Because the US Congress leaves it to corporate health insurers to negotiate health care provider rates and agreements, our health care costs are far higher than they should be. In addition, access to health care is often far more difficult than it should be. In Vermont, Valley News reports that UnitedHealth’s negotiations with doctors at the University of Vermont Medical Center might fail and UnitedHealth would then cut ties with physicians for nearly 3,000 patients, forcing them to forgo care or find new physicians.

Corporate health insurers are legally obligated to think first and foremost about their own profits. The effects of their administrative, financial and other activities on patient care do not seem top of mind. So, it’s no surprise that UnitedHealth’s failure to reach agreement with physicians providing in-network care at UVM Medical Center could leave its members without a treating physician. If fewer members are getting in-network care, it would increase profits further for UnitedHealth.
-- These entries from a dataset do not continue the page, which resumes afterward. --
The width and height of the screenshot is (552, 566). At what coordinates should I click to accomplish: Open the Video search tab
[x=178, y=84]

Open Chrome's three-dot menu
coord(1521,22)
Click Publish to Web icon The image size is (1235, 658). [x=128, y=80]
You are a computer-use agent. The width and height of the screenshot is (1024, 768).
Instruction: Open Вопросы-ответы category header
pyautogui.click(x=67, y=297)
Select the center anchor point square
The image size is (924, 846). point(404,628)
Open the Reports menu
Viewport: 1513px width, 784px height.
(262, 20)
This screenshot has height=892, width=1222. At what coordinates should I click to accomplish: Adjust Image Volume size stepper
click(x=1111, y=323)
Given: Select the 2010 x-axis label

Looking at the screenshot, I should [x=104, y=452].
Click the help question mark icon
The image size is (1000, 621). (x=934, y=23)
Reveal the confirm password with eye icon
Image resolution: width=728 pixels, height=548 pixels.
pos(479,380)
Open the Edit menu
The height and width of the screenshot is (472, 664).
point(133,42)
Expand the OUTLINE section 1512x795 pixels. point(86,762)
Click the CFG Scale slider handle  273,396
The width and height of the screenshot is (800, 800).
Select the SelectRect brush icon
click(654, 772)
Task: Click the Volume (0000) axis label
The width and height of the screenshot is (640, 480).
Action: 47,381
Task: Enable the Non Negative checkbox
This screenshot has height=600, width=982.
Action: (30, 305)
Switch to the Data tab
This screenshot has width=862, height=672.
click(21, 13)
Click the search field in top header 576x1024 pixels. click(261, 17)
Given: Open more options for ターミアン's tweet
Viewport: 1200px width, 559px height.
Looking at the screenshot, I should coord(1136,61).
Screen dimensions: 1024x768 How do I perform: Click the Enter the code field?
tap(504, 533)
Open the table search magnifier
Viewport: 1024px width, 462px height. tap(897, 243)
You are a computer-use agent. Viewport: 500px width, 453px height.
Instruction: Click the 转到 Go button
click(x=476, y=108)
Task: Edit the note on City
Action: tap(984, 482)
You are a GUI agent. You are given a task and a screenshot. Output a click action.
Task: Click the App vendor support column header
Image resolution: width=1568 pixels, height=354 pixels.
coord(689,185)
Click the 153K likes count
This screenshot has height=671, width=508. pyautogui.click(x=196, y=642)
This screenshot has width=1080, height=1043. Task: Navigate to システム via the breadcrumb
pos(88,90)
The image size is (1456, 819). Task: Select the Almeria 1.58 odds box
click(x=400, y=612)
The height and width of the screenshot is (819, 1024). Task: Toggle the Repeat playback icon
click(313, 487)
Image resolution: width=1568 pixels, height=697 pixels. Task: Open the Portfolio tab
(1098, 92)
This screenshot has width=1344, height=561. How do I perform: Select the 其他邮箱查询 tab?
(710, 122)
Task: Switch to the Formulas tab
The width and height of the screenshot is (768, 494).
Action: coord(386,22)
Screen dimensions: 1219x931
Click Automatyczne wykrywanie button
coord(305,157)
UnitedHealth’s members will all have to find new network physicians if United does not reach agreement with the providers at UVM. But, that means that some members in the midst of cancer treatment could be without treatment as of April 1. Notably, people in Medicare Advantage are not affected by these negotiations, likely because the government negotiates provider rates for people with Medicare, and Medicare Advantage plans can piggyback off those rates for their Medicare members.

UnitedHealth claims UVM provider rates are rising too much. UVM, in turn, says that it is facing rising staffing and other costs and needs higher rates to survive. It adds that administrative and other operational barriers UnitedHealth imposes keeps patients from getting the care they need in a timely fashion. “Despite our best efforts to resolve these issues, patients continue to experience unnecessary delays in and restrictions on approvals for common tests, imaging, treatments and medications, among other challenges, due to United’s own policies and reimbursement practices.”

UnitedHealth told one cancer patient currently getting treatment at UVM Medical Center to get her chemotherapy from a hospital 95 miles away. Really? If Congress does not yet deem it appropriate to step in and guarantee everyone access to care, it’s hard to imagine what it will take to move policymakers.